* _Items listed in a dataset_:
** Start **

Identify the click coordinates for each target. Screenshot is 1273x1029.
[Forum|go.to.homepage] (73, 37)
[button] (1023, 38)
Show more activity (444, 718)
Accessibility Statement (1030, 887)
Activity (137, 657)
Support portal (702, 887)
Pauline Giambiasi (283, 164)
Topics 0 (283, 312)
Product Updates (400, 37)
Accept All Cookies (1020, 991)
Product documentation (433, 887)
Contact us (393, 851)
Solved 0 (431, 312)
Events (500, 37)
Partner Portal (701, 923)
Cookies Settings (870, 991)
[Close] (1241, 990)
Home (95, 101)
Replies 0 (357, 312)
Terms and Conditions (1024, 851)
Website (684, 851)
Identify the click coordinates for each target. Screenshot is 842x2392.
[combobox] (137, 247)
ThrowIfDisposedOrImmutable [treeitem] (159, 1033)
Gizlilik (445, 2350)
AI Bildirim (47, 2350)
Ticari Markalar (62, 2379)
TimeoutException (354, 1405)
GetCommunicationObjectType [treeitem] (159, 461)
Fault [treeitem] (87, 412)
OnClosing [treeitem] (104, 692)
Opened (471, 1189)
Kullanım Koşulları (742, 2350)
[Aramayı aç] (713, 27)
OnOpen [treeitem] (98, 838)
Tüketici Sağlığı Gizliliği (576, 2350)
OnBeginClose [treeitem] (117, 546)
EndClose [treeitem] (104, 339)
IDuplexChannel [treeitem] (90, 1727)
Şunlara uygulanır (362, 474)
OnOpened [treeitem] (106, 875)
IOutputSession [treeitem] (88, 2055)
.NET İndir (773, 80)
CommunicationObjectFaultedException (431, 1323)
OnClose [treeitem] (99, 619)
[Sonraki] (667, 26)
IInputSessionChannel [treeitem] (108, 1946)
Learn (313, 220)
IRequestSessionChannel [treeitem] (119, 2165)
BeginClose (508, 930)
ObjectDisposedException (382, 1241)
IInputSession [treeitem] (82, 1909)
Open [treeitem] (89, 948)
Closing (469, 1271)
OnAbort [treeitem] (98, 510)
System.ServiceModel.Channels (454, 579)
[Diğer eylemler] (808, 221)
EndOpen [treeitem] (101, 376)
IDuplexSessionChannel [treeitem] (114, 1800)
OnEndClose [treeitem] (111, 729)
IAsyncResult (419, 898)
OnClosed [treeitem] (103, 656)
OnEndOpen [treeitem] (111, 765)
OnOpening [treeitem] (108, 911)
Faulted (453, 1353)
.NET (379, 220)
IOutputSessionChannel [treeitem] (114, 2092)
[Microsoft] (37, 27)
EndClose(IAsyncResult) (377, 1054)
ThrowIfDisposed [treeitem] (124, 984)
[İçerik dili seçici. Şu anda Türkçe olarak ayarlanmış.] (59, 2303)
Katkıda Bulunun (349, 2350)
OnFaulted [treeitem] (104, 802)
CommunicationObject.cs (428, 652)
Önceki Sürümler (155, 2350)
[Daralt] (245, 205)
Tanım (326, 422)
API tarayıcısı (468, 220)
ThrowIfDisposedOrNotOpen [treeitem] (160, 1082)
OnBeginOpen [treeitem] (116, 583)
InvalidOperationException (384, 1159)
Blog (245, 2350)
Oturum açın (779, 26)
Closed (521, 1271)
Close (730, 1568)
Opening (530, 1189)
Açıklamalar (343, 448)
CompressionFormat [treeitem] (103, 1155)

** End **

* _WORK INSTRUCTIONS_:
Lay out the lines from the one with "Ticari Markalar (62, 2379)" to the one with "[Aramayı aç] (713, 27)", both included, as a Markdown table with the columns Row and Item, numbering each row and skipping any blank lines.

* _PROBLEM SOLUTION_:
| Row | Item |
|---|---|
| 1 | Ticari Markalar (62, 2379) |
| 2 | TimeoutException (354, 1405) |
| 3 | GetCommunicationObjectType [treeitem] (159, 461) |
| 4 | Fault [treeitem] (87, 412) |
| 5 | OnClosing [treeitem] (104, 692) |
| 6 | Opened (471, 1189) |
| 7 | Kullanım Koşulları (742, 2350) |
| 8 | [Aramayı aç] (713, 27) |